Everyone loves a great meatball! Here is an easy recipe that marries classic Greek keftedes -- meatballs -- with a dish called spetzofai, which is a pepper and tomato stew. Cook up a batch of pasta and add new (Greek!) meaning to the term spaghetti and meatballs!
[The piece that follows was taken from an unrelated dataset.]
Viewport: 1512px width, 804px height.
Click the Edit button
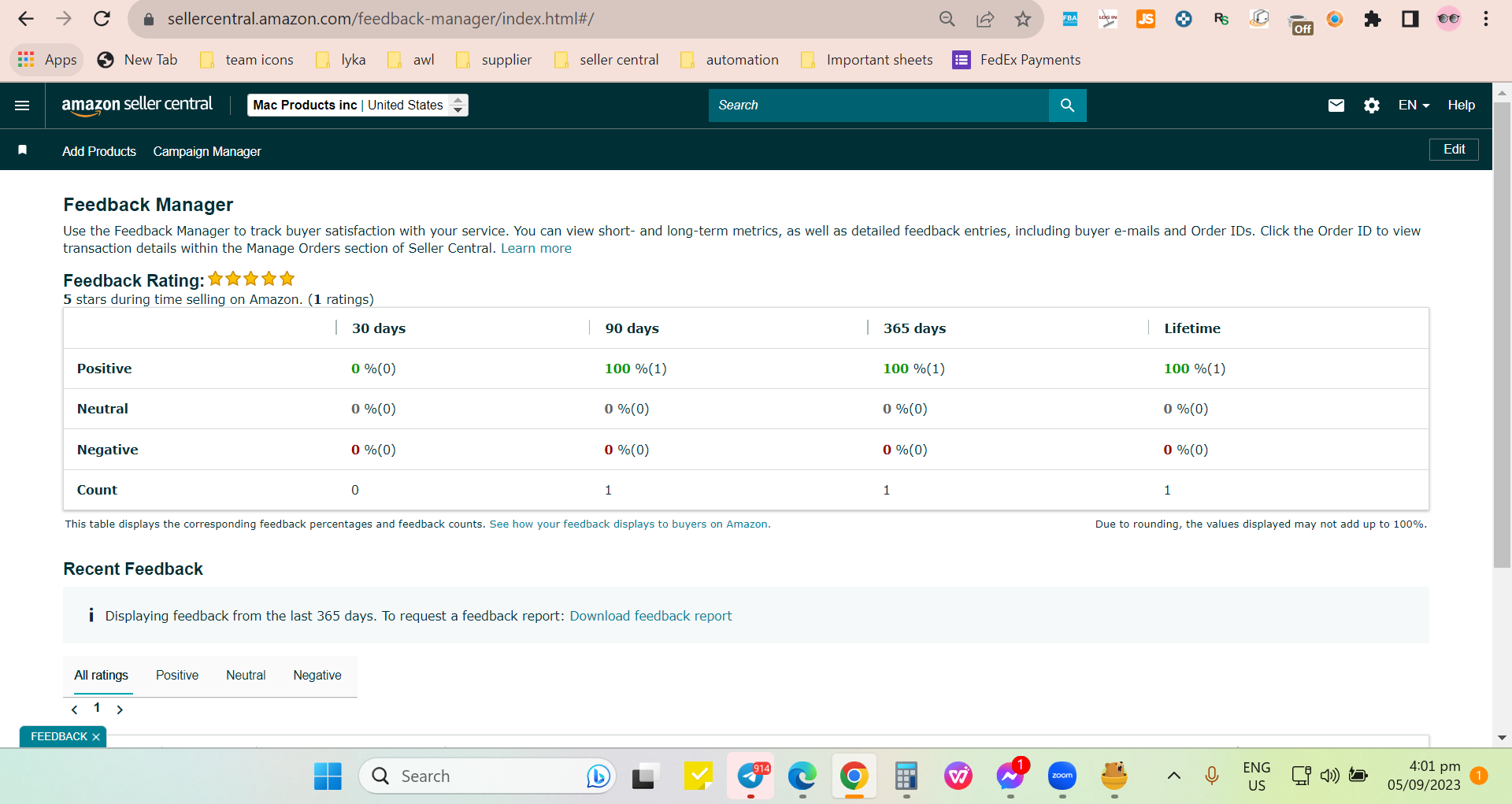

To find some of the artisinal Greek products you'll need to make this, visit my online shop here, where you'll discover a host of lovingly curated Greek ingredients.
- For the meatballs
- 2 pounds / 1 kilo ground beef
- 1 large onion finely chopped
- 3-6 teaspoons breadcrumbs or grated stale bread
- 2 teaspoons fresh mint chopped
- ½ cup fresh parsley chopped
- 2 teaspoons sweet paprika
- Salt and freshly ground black pepper
- 1-2 eggs
- All-purpose flour
- Olive or other vegetable oil for frying
- For the sauce
- 3,7 fl. oz / 110ml extra-virgin Greek olive oil
- 6 green peppers in ¾-1 in / 2-3cm -thick strips
- 7,4 fl. oz / 220ml puréed tomatoes
- 1 cinnamon stick
- A little cayenne pepper
- Spaghetti or other pasta boiled and ready, for serving
- Mix all the ingredients for the meatballs in a bowl. If the mixture is too watery, add breadcrumbs and egg. Knead well and leave to stand, covered, in the refrigerator for one hour. Then take it out and shape the meatballs. Dredge the meatballs in flour and fry them in plenty of olive oil. Drain them and leave them aside until ready to cook in the sauce.
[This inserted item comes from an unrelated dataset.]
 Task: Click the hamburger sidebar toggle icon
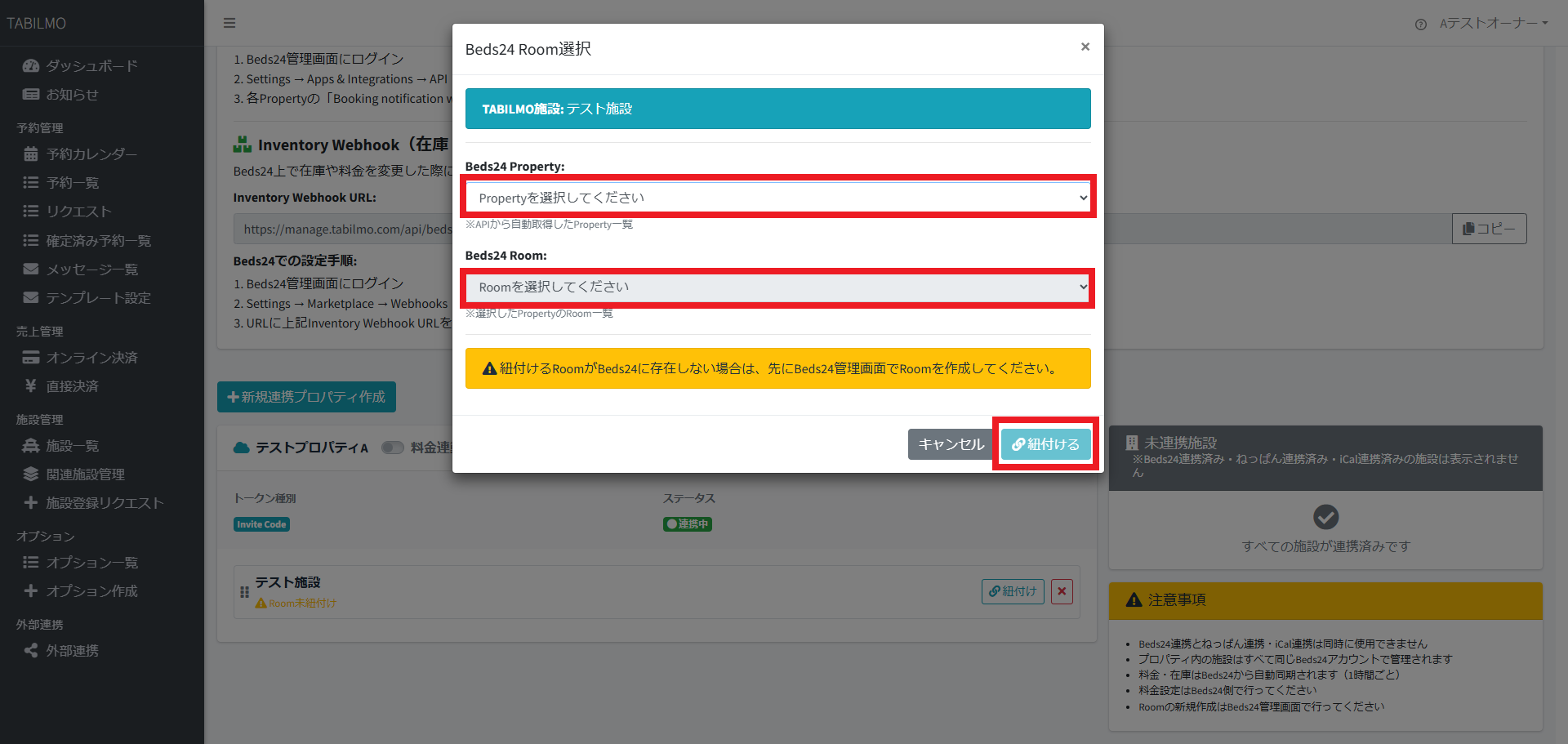229,23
- Make the spetzofai sauce: In a wide pot, heat the oil and sauté the peppers for 5-6 minutes until they soften a little. Add the tomato, cinnamon, cayenne, and a little salt and pepper. Simmer the sauce for 10 minutes to thicken it and add the meatballs. Cover and slow-cook for about 30 minutes, until the sauce has thickened.
- Serve on spaghetti, tagliatelle, or any other pasta you prefer.